Leisure Activities Long Ago
One thing that hasn’t changed over the years is the love of riding “bikes” by both boys and girls. I inherited one from my father, an American adult bicycle, one with balloon tyres. This set me apart from some of the other boys but I didn’t mind being different. These days it seems that you all have to have the same heavily marketed brand, be it shoes or bikes.
My childhood days in Raetihi during the late forties and early fifties were spent with other boys on their bikes around the town, that is when we weren’t roaming around the hills. or when we weren’t playing at Tarzan or Robin Hod down in the bush reserve next to the Motor camp. The only adult rules that seemed to apply was, to keep out of trouble and to be home by six. None of us had watches so we got good at watching the sun. If it was raining, we were usually home reading comics.

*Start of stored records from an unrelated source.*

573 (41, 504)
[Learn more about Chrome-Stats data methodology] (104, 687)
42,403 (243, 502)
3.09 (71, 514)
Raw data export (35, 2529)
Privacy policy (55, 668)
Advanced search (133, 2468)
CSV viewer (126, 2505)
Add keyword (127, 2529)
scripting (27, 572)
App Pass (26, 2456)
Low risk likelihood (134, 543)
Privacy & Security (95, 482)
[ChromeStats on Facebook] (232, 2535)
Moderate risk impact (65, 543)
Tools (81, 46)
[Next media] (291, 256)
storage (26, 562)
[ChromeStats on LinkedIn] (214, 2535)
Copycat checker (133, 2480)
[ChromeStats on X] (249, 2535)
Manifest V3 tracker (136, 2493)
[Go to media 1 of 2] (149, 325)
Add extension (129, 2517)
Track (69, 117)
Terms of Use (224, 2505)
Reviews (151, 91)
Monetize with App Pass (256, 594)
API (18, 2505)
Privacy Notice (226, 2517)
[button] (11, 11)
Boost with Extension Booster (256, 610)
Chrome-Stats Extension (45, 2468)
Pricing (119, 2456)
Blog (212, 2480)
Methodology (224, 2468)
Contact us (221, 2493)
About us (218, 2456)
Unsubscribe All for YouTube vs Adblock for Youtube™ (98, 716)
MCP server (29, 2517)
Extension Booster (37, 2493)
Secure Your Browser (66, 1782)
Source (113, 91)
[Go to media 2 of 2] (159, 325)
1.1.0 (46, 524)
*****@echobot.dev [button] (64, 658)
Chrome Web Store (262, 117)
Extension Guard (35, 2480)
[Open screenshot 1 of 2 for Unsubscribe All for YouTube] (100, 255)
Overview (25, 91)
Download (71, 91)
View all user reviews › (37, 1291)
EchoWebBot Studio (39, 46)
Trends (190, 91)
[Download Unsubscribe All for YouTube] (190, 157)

Occasionally, when we got together, we would open all the gates in the stock saleyards in Seddon Street, throw in buckets of water and create a race track. A bit messy but it was usually the guy who could do the best drifting moves around the corners that was the one who won the races.
Buckets of water were also used when sledging down the hills around Hukaroa Road. These were poured down a track and everyone rode their simply constructed sledges until the track provided a muddy and fast ride. Great fun but not appreciated by the mothers who in my early days still had to boil up a copper for washing on a Monday morning.
The popular summer activity for some of us as to “acquire” a sheet of corrugated iron, flatten it out and the bend it into the shape of a canoe. The fore and aft ends were made waterproof with wooden pieces and tar removed from the highway. Paddles were two pieces of wood, one for each hand. We floated these in the Makotuku Stream at the back of the motor camp, which seemed to have more water in it than it does today. No races but plenty of collisions and tip-outs.
Even though we didn’t have television or “devices” we never seemed to get “bored’ as I hear young people say today. All we had was the Saturday afternoon matinee at the Royal theatre and a lot of imagination. On reflection I think we were very lucky to grow up in ‘good old’ Raetihi in a time of relatively prosperity and in a town that had all we needed.